恵山3セク破産宣告

update 2004/3/30 10:09

 自己破産を申請した風力発電事業を行う恵山町の第3セクター「恵山クリーンエネルギー開発」(社長・工藤篤町長)は29日、函館地裁から破産宣告を受けた。負債総額は4億8000万円で、町がすべて補償するため、最終的には12月に合併する函館市が債権を引き継ぐ公算が大きい。

 工藤町長は同日、函館市内のホテルで記者会見し、設立当時社長だった山田忠昭前町長らが策定した事業計画のずさんさを指摘した上で、「(風が吹かない)現状が本来の姿で存続は不可能。苦渋の選択だった」と釈明した。

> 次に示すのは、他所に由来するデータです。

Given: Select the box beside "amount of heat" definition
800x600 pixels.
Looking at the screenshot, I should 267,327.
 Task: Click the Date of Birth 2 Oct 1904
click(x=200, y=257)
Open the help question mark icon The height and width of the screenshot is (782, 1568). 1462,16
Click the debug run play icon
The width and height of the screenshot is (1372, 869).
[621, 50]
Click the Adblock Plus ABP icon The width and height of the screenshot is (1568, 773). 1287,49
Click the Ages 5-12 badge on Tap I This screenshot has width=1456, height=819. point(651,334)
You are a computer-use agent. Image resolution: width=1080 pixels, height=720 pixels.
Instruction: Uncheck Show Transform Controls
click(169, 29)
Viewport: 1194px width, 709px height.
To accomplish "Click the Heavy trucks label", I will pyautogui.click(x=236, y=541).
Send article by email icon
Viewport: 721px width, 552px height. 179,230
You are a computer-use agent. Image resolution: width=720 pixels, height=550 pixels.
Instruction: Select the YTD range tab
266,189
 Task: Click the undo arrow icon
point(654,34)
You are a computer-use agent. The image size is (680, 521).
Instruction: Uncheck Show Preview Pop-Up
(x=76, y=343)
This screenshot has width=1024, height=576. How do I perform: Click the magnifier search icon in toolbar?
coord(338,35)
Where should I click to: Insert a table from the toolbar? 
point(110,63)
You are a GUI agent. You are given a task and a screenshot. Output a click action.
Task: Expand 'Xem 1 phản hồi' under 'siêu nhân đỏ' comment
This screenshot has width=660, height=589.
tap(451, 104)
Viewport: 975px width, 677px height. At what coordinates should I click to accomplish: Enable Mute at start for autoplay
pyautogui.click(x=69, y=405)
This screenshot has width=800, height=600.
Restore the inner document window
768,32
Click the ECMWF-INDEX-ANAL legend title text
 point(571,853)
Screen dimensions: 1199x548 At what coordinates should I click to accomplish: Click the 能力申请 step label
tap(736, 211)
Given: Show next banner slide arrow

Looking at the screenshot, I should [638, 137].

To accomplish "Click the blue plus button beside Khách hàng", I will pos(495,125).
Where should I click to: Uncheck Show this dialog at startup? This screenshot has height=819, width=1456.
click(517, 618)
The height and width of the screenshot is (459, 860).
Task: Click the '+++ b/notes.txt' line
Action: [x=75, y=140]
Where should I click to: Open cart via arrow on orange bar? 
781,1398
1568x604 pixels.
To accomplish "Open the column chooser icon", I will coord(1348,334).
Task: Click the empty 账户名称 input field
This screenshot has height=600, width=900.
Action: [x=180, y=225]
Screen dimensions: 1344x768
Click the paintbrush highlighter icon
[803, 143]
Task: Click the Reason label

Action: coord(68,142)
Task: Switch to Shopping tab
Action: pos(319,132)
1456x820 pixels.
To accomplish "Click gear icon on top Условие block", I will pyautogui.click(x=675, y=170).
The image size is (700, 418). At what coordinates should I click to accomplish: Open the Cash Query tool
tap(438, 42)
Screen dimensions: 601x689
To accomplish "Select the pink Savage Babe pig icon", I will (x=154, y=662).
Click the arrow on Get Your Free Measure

 債権の内訳は日本政策投資銀行が3億4000万円、みずほ銀行が1億4000万円など。破産管財人が4月16日まで債権の届け出を受け、6月9日に債権者集会を開く。

 今後は債権圧縮を図るために金融機関に債権放棄を求めるほか、誤った風速計測データを無償提供した風車輸入業者に対する損害賠償請求も検討するという。

 会見で工藤町長は、事業計画の元になった風速計測データの誤りから、今後収支が好転する見込みがないことを説明。山田前町長の経営責任については「町議会が今後、百条委(地方自治法100条による調査委員会)でどうしていくのかが問われる」と議会に委ねた。

 12月合併予定の函館市への影響は「できるだけ迷惑をかけないようにしたいが、合併のスタンスは正も負も引き継ぐ」と述べ、市への債務負担移譲も示唆した。

 一方、函館市の井上博司市長は同日、記者団に対し「百条委の設置、自己破産の申請についても合併までに、町として一定の整理をつけたいと話していた工藤町長の姿勢と受け止めている」と、理解を示した。